Problem to work on → Copy the data from the start through the line containing "click(205, 382)", swapping "Tap" for "Press" and leaving everything else unchanged.

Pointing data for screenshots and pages
|---|

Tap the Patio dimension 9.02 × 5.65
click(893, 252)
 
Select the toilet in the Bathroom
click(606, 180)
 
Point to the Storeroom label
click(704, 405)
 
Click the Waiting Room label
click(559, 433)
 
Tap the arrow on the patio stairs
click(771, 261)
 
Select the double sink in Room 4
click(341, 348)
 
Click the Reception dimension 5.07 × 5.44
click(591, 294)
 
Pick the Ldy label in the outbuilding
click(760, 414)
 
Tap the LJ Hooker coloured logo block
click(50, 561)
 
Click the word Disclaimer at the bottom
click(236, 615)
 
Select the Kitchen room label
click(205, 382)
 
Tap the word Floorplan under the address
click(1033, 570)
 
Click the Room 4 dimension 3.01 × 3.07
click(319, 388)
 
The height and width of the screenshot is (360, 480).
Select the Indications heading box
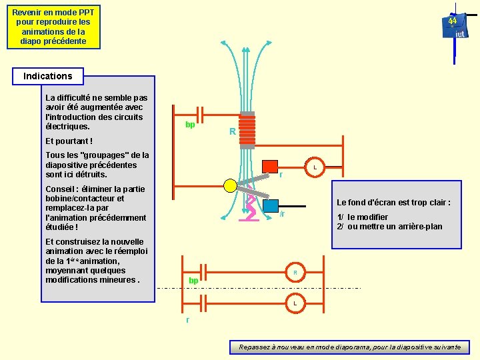pos(48,76)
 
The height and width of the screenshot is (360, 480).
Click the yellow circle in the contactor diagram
pos(230,185)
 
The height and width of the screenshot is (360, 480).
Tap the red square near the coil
pos(270,167)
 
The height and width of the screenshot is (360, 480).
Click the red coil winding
pos(247,129)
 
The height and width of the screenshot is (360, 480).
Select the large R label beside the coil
pos(232,132)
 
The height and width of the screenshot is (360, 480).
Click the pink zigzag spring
pos(251,212)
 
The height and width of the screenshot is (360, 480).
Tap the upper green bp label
pos(190,125)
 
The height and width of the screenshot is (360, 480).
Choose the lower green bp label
pos(193,281)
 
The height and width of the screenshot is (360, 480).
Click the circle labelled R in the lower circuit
pos(295,273)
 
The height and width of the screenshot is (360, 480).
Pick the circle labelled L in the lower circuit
pos(295,304)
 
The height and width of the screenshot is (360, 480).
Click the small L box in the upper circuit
pos(315,167)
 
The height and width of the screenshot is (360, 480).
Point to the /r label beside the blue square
pos(283,214)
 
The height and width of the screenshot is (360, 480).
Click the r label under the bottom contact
pos(187,320)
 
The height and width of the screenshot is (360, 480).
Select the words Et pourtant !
pos(69,141)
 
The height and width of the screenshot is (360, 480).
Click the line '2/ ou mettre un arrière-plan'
pos(389,227)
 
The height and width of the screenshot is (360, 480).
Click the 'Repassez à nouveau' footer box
pos(349,347)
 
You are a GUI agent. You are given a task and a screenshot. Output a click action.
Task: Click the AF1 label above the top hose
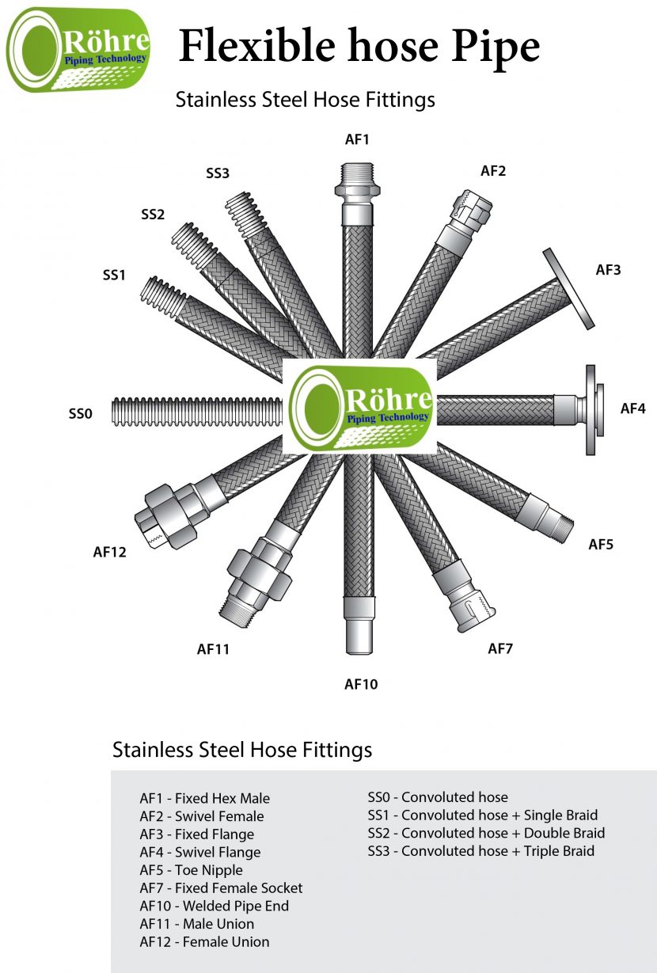click(357, 139)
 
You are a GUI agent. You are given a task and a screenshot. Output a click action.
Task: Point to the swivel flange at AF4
click(591, 409)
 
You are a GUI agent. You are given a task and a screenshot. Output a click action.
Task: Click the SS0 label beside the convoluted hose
click(81, 413)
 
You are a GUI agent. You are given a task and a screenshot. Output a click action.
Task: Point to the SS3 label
click(217, 173)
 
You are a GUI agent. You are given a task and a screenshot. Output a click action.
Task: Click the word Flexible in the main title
click(253, 45)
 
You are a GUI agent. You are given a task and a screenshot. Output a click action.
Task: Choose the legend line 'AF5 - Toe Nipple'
click(191, 870)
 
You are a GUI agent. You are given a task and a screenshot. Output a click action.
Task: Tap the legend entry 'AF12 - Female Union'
click(204, 941)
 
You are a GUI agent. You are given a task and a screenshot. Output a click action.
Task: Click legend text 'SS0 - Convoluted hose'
click(438, 797)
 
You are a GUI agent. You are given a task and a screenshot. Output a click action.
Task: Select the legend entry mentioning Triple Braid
click(480, 851)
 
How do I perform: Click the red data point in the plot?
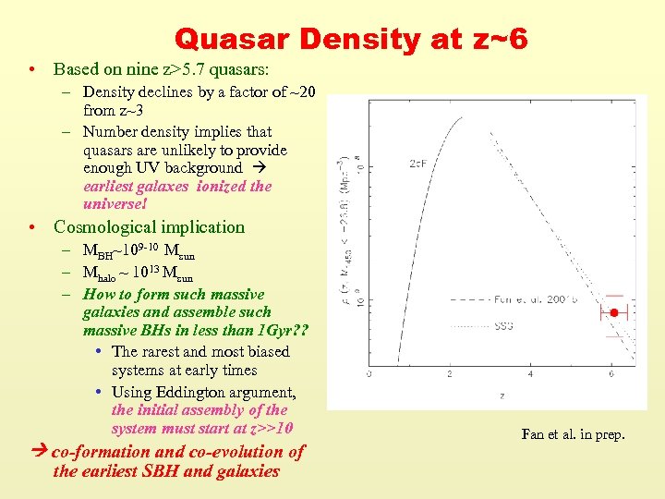coord(613,313)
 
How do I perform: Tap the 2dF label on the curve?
coord(417,164)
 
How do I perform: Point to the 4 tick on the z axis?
coord(530,373)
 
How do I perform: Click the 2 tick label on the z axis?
coord(450,373)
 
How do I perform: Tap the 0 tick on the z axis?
coord(369,373)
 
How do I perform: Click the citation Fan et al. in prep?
coord(573,433)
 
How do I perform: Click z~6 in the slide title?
coord(493,39)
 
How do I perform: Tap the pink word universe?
coord(115,203)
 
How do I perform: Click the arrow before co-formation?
coord(40,452)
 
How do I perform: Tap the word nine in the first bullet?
coord(136,69)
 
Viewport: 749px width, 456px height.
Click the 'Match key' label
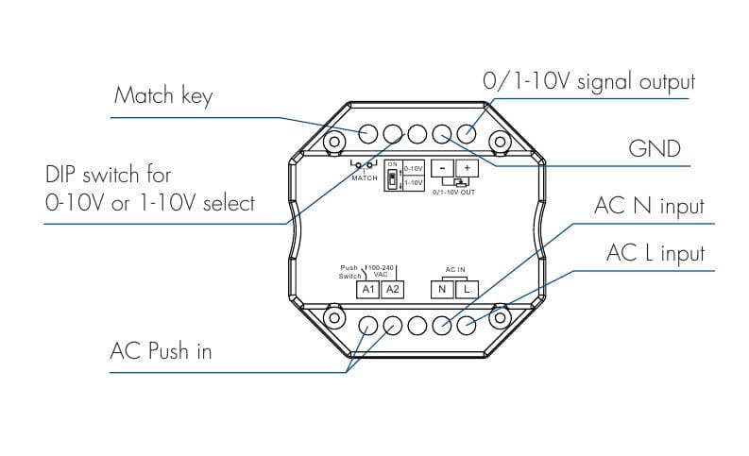coord(163,96)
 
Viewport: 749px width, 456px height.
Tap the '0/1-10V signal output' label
coord(588,82)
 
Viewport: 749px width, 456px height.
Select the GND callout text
coord(655,149)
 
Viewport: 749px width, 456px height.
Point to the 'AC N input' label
coord(649,207)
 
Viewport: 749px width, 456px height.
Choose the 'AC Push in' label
coord(161,351)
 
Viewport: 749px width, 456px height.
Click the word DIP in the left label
coord(64,175)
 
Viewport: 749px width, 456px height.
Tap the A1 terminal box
coord(369,289)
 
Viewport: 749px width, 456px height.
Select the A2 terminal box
coord(393,289)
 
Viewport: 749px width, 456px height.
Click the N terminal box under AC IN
coord(442,289)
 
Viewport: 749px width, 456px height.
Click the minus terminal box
coord(442,168)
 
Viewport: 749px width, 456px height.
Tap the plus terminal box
coord(467,168)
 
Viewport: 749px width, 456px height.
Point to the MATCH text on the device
coord(365,178)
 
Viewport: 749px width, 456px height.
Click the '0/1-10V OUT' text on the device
coord(454,192)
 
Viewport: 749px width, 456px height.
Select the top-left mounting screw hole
coord(333,143)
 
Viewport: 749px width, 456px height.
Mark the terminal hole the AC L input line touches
coord(467,324)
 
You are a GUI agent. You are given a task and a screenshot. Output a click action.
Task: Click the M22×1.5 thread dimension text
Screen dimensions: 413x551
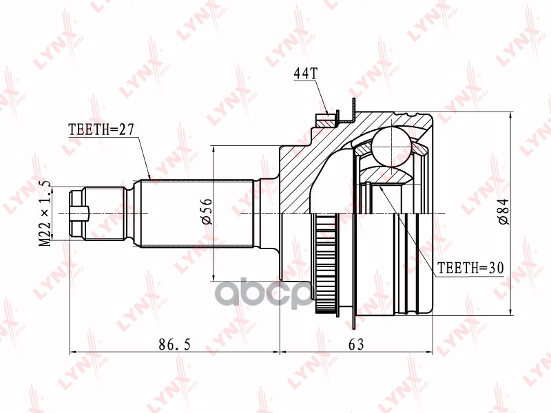coord(45,213)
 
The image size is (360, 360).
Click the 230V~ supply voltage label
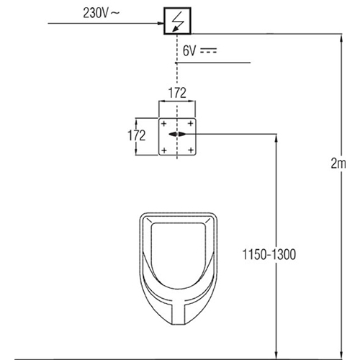101,13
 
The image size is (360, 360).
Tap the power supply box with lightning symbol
177,21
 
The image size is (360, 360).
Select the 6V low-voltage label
189,51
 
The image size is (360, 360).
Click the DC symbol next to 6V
209,50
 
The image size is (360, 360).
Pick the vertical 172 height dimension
137,135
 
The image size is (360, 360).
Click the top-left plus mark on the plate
163,124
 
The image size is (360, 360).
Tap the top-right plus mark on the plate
191,124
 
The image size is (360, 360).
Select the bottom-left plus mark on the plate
164,150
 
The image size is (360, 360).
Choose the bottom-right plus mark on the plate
191,150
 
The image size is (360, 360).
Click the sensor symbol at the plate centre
177,135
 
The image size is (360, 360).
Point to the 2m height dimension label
338,163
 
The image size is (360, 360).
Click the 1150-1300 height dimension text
269,254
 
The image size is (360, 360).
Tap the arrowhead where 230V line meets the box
161,23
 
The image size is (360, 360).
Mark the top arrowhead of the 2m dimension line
341,37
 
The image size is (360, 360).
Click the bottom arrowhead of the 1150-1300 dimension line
276,356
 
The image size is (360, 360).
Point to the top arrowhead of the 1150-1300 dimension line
276,138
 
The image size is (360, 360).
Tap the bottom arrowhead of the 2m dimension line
341,356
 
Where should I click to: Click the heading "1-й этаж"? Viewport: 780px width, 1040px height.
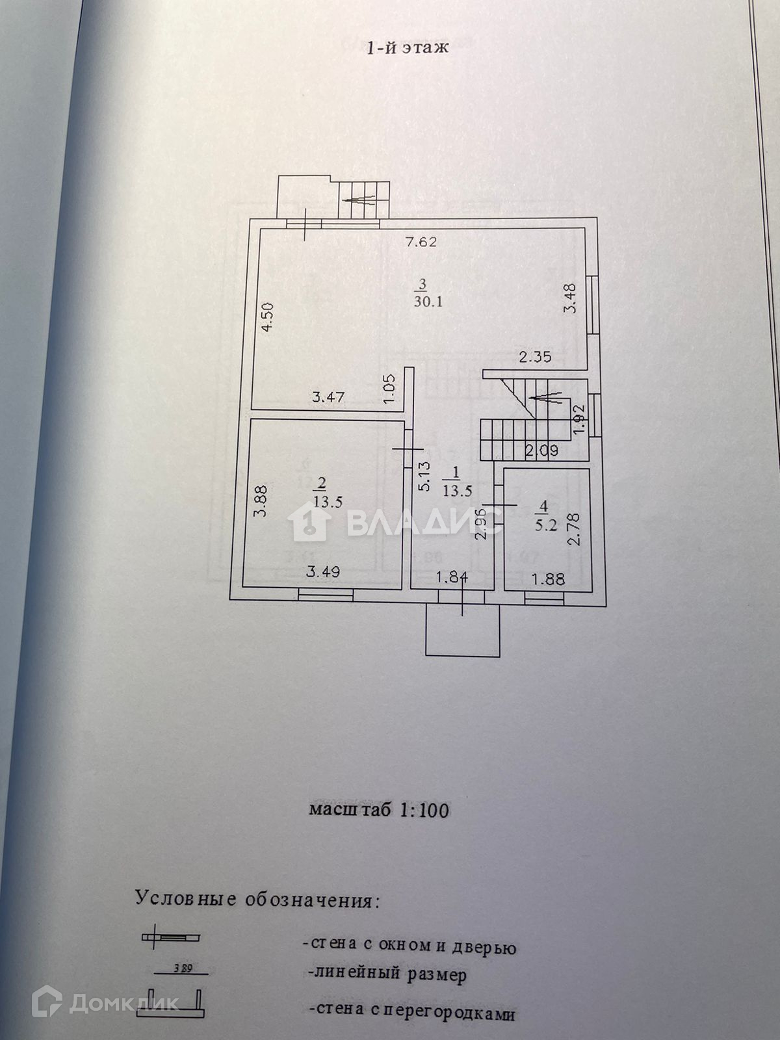click(408, 47)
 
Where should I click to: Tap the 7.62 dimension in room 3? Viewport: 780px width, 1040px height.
click(421, 243)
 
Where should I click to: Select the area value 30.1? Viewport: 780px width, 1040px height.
click(428, 301)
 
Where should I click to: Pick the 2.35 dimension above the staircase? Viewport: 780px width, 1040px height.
click(535, 356)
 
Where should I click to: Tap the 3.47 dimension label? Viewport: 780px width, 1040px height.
click(328, 397)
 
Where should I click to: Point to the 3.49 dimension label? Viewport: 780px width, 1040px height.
click(324, 572)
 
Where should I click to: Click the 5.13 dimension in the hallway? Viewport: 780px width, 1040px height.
click(424, 476)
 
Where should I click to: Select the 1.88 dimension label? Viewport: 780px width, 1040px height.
click(548, 578)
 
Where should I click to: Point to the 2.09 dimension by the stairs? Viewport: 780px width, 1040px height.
click(541, 449)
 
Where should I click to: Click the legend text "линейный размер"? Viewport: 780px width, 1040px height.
click(387, 975)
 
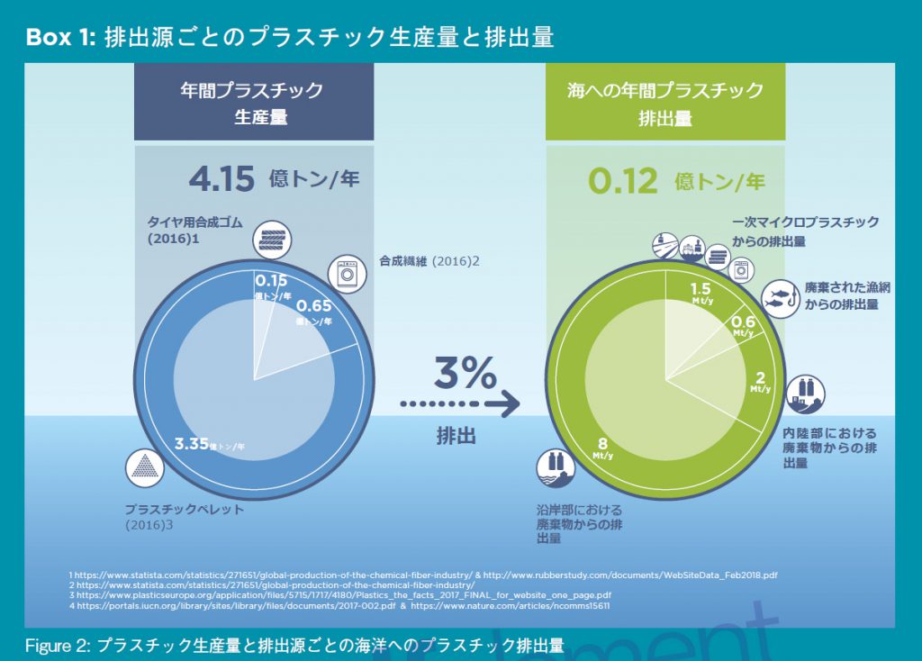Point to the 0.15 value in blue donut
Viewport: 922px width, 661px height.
tap(271, 280)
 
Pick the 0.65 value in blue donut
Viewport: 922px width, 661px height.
tap(315, 304)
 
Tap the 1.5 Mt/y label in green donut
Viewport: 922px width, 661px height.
tap(701, 290)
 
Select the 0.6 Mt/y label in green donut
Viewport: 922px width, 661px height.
tap(743, 322)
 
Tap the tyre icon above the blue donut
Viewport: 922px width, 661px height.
tap(272, 240)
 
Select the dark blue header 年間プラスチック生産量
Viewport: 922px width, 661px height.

|---|

Output for this task →
Press the Patio dimension 9.02 × 5.65
click(893, 252)
 
Select the toilet in the Bathroom
click(606, 180)
 
Point to the Storeroom label
click(704, 405)
 
Click the Waiting Room label
click(559, 433)
 
Press the arrow on the patio stairs
click(771, 261)
 
Select the double sink in Room 4
click(341, 348)
 
Click the Reception dimension 5.07 × 5.44
click(591, 294)
 
Pick the Ldy label in the outbuilding
click(760, 414)
 
Press the LJ Hooker coloured logo block
click(50, 561)
 
Click the word Disclaimer at the bottom
click(236, 615)
 
Select the Kitchen room label
click(205, 382)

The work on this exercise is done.